Collected data:
═══

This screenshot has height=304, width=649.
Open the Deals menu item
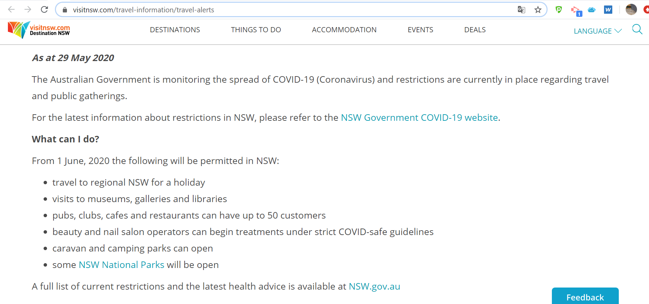[475, 30]
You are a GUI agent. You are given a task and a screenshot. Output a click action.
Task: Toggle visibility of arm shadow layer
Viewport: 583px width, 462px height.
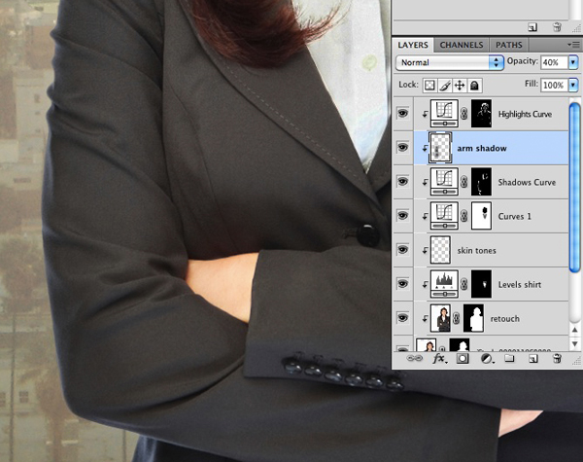[403, 148]
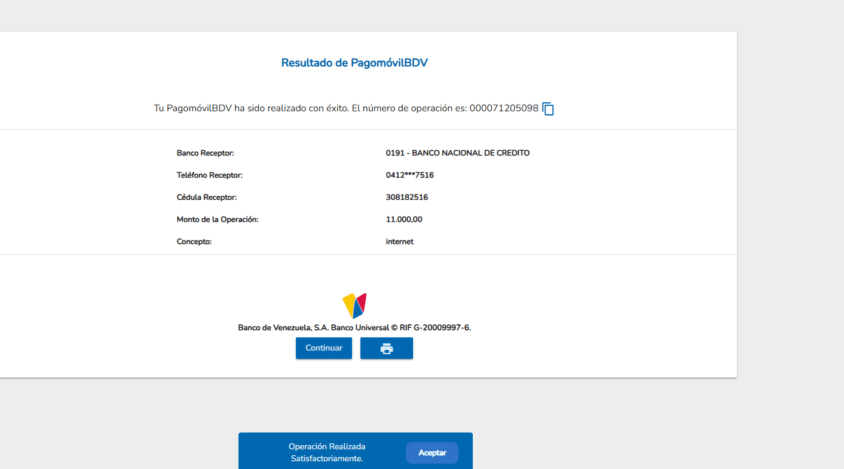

═══

#### Your instructions
Repeat, exactly and in full, all records above, but include no pictures.

#### Reply to the task
This screenshot has height=304, width=649.
Open the Deals menu item
[475, 30]
You are a GUI agent. You are given a task and a screenshot. Output a click action.
Task: Toggle visibility of arm shadow layer
Viewport: 583px width, 462px height.
[403, 148]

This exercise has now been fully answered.